Todos esos actos cotidianos, ordinarios, se desarrollan de un modo consciente,
vívido. Y eso se eleva a categoría, claro, en su escritura, musculada de esa
«remota sensación de tempestades» de la que hablaba Aleixandre y en la que el
poeta ejerce de implacable sicario de sí mismo. Pues en este libro hasta la luna
llamea.
La
poesía del lenguaje, la del riesgo y el exceso, pura abstracción, la única que
siendo rigurosos merece ser llamada poesía, tiene en ÁAH a uno de sus más
destacados representantes, aunque muchos parezcan no haberse dado cuenta aún. Allá
ellos. Herrera es capaz de crear imágenes deslumbrantes con la facilidad con la
que otros compran pan o piden una cerveza, de forma natural, sin esfuerzo
aparente. Solo que al leerle nos viene a la cabeza ese insensato funámbulo que,
vendados los ojos, camina por un cable a cincuenta metros del suelo.
Esto
viene siendo así desde la aparición de su ya citada ópera prima, que anticipaba
un poeta distinto, con una obstinada inclinación a las alhajas métricas de
los clásicos, pero en sus últimos títulos se ha afilado hasta convertirse en un hecho impugnable.
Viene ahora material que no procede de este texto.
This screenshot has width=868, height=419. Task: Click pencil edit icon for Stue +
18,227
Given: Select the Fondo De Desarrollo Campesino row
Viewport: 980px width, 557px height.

El piano del pirómano se me antoja el
reverso natural de Donde las diablas bailan boleros (2004), una de sus obras anteriores, la cual, pese a tener idénticas trazas formales, fue alumbrada como una
celebración de la sangre quemante. El
piano…, en cambio, sigue la estela de acedía y desprendimiento de su predecesora, Los motivos del salvaje (2012), pues es una
constelación de pesares, un álbum del más puro desasosiego, un grandes éxitos
de la desdicha atesorada con afanes de avaro.
Si
algún reproche puede hacérsele a este largo poema, a esta canción para ser
cantada en la más estricta soledad y sin otro coro que el silencio, es su
intensidad, su ausencia total de anticlímax, su paroxismo sin freno. No hay en ese desbocado viaje interior, en ese fiero paisaje que es «la academia de adioses en los sueños donde no hay nadie», un solo apeadero en el que sentarse a
tomar aliento. Pero eso es algo que su autor buscaba, ya que estas páginas,
además de un testamento intelectual y una fotografía crudelísima de otros
esplendores, son por encima de todo una ofrenda al lenguaje, auténtica patria y
razón de vida para Herrera.
Nombrarle
a Ángel Antonio a Baudelaire, Valéry, Rilke, Lorca, Neruda, Caballero Bonald,
Gimferrer, Mestre es señalarle la geografía tantas veces transitada. Una
geografía más real, para él, que la de la existencia diaria, asfixiada de prosaísmo
y carente de la menor épica y emoción.
Hay
un mundo ahí fuera poblado por el ruido y las risas y los brindis constantes en
honor a la nada, y luego está el palacio hiriente de ese hombre asediado por
sus propias fieras que únicamente cree «en el futuro de la antigüedad del
hombre solo».
La
poesía es un deneí imposible de falsificar, y los versos son los datos
fidedignos e intransferibles que el poeta arrastra como arrastra el fantasma su
bola de hierro. Unos datos que lo identifican, sin margen de error, allá donde
va, y que son su himno y su bandera.
«Voy
a creer que aún le queda cancionero a mi errancia», afirma, o más bien anhela, en
uno de los pocos momentos en los que la esperanza asoma.
Piensen
un piano en llamas y, junto a él, un hombre que ausculta el mar como si en la
hondura de su inmensidad avistara el edificio desmantelado de su propia vida.
Eso
es este libro.
C. Bonald: " Un poema, una única poesía te concede la salvación". (Declaración de una entrevista).